En soi, nous la mépriserions ; après tout, il y a des fleurs plus parfumées et plus belles. Mais à en avoir une pléiade sous les yeux, on en oublie l’apparente insignifiance.
Cher lecteur, permettez-moi de vous faire part d’un fait qui a récemment attiré mon attention. Alors que je priais le chapelet dans le jardin de ma communauté, je suis tombé sur un bel arbuste à fleurs. Il s’agissait d’un hibiscus, scientifiquement appelé Hibiscus rosa-sinensis, qui évoque un aspect particulier de Dieu : la splendeur de l’harmonie.
En effet, dans la nature, nous pouvons trouver une variété innombrable de fleurs, de couleurs, de formes, de tailles, de parfums… Chacune d’entre elles possède un charme unique et, malgré des caractéristiques si différentes, elles se complètent et se concilient les unes avec les autres.
Si certaines attirent par leur singularité et leur distinction, comme l’orchidée, ou par leur présence marquante, comme le tournesol, ou encore par leur délicatesse, comme le lys, l’hibiscus, en revanche, révèle tout son charme par sa simplicité.
Vue seule, une telle fleur a sans aucun doute sa beauté : la gradation des couleurs et la forme des pétales sont proportionnées et délicates. Cependant, lorsque nous observons un buisson rempli d’hibiscus de différentes couleurs et tailles, sa splendeur est recouverte d’une grâce particulière, que l’on retrouve précisément dans cette variété harmonieuse.
La grâce de l’hibiscus brille d’autant plus que le nombre de fleurs est élevé. Il semble que le Divin Artisan ait voulu que la « mission » de cette simple plante ne soit pleinement réalisée qu’en union avec ses « sœurs ». Bien qu’elle n’ait pas l’exubérance des autres espèces, elle marque le principe selon lequel la beauté du tout vaut plus que l’unité. En effet, ce qui semble sans importance dans l’univers prend souvent de la valeur lorsqu’on le considère par rapport à la totalité de la création.
Cette analyse m’a conduit à des considérations plus profondes que j’aimerais partager avec vous.
Dieu a imprimé un reflet de ses perfections infinies dans tous les êtres créés, mais il l’a fait avec une hiérarchie, de sorte que certains sont plus doués que d’autres, que ce soit dans les domaines esthétique, intellectuel ou pratique. C’est ainsi que peut naître dans notre esprit la tendance à mépriser certaines créatures, simplement parce qu’il en existe d’autres qui sont plus intéressantes et plus utiles…

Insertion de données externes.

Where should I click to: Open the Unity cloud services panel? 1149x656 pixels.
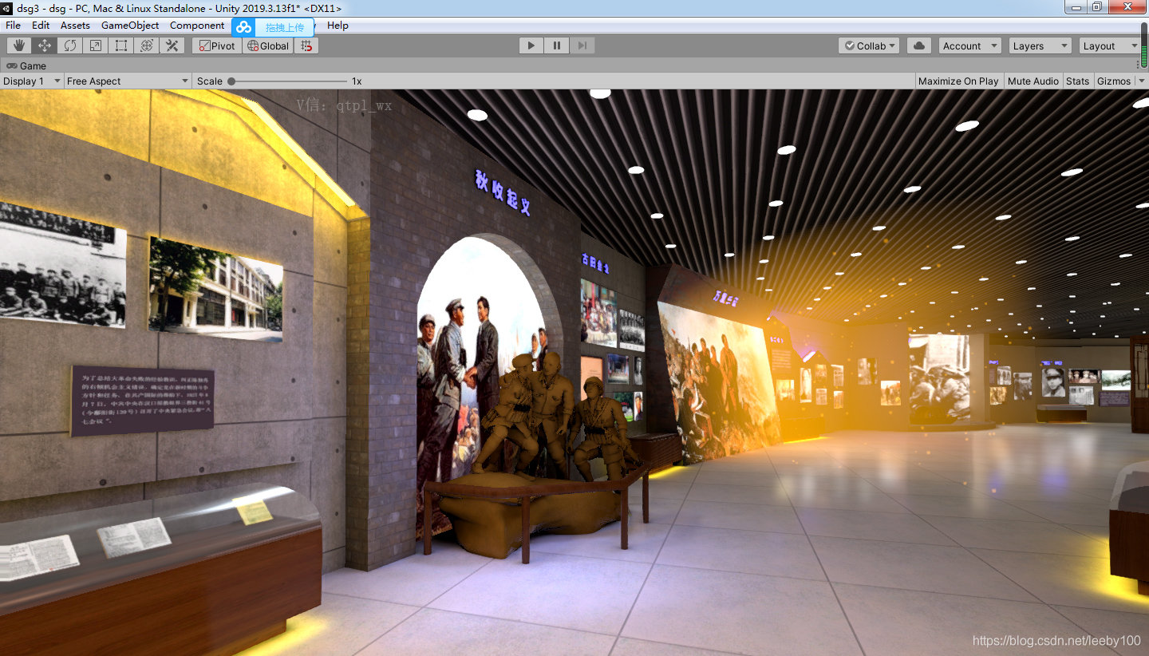point(243,26)
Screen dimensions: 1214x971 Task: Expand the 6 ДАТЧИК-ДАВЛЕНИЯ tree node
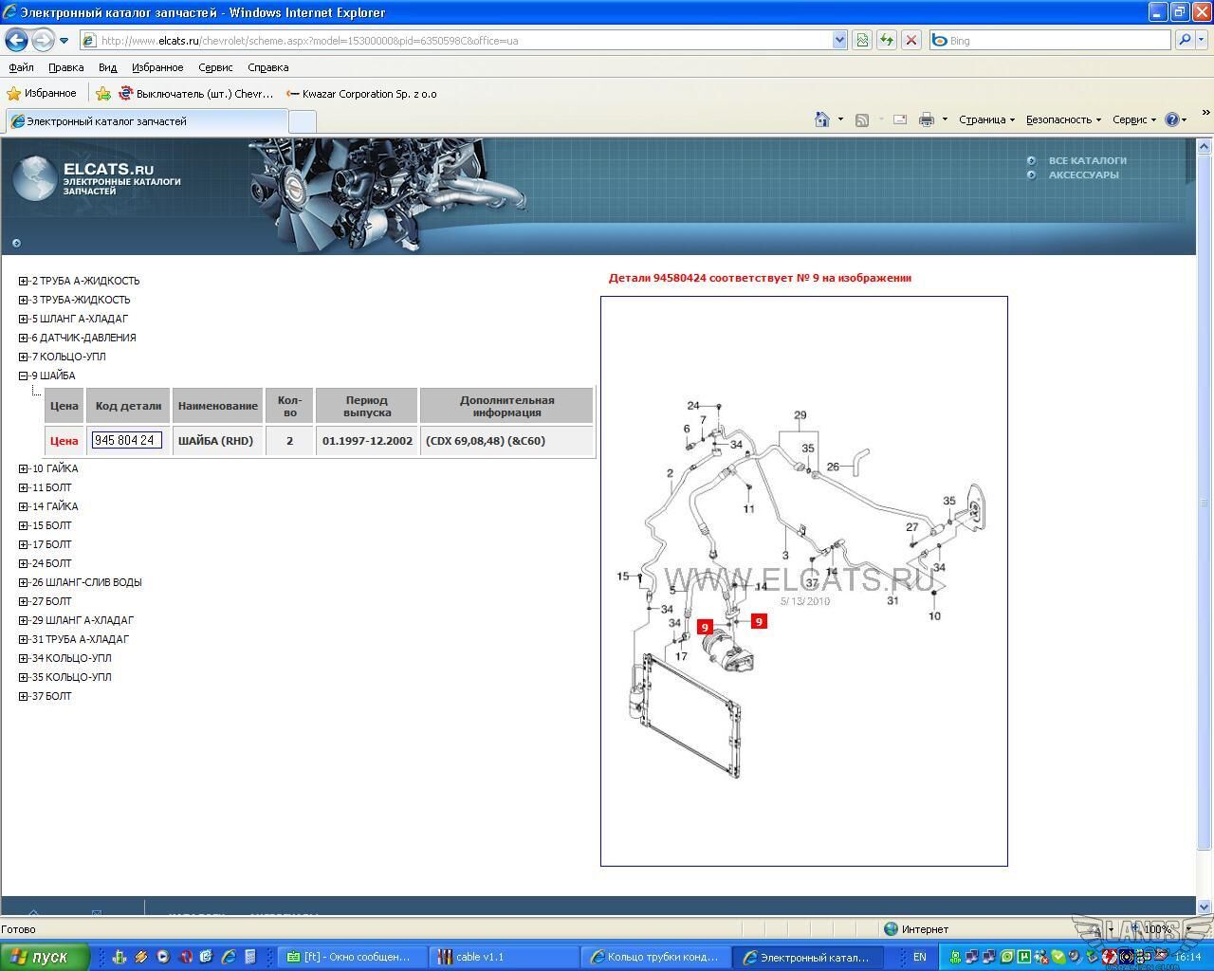pyautogui.click(x=24, y=338)
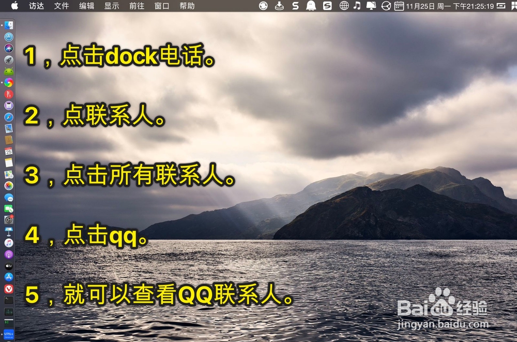The image size is (517, 342).
Task: Activate Siri from the Dock
Action: click(x=8, y=47)
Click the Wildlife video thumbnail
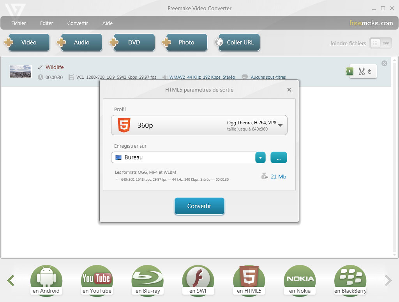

Nous lisons dans l’Écriture Sainte qu’à chaque étape de la création, le Seigneur considéra ce qu’il avait fait et « vit que cela était bon » (Gn 1,10); cependant, le sixième jour, il « vit tout ce qu’il avait fait; et voici : cela était très bon. » (Gn 1,31). En d’autres termes, chaque élément analysé individuellement était bon, mais l’ensemble était excellent.
Dans le cas de l’hibiscus, nous le mépriserions si nous le considérions seul; après tout, il existe des fleurs plus parfumées et plus belles. En regardant un seul spécimen, nous pourrions même lui trouver des défauts : un pétale un peu fané, un autre défectueux, un troisième abîmé par un insecte qui s’est promené… Mais si nous en avons une pléthore sous les yeux, alors nous oublions leurs limites.
C’est la conclusion de cette réflexion inattendue dans le jardin : nous avons certainement tous des défauts et des faiblesses, tout comme il est clair qu’il y a des personnes qui sont supérieures à d’autres. Cependant, nous ne devons pas nous contenter de regarder chaque individu, mais vivre comme un tout.
De quel ensemble s’agit-il ? La Sainte Église catholique, dont font partie tous les baptisés.
Dans les interactions entre les enfants de cette très auguste Mère, l’un doit voir dans l’autre la vocation à la sainteté et les sublimités de cette institution sacrée que son frère reflète, dans une vision panoramique qui nous permettra d’apprécier les vastes horizons de notre Foi.
Prenons donc une résolution : comprenons que chaque personne a un appel incomparablement plus précieux que les faiblesses qu’elle peut avoir; et ne regardons jamais les aspects secondaires, mais fixons notre regard sur la grandeur de notre Religion, en reconnaissant l’invitation qui nous est faite à tous d’être des saints, et des saints qui marqueront l’histoire.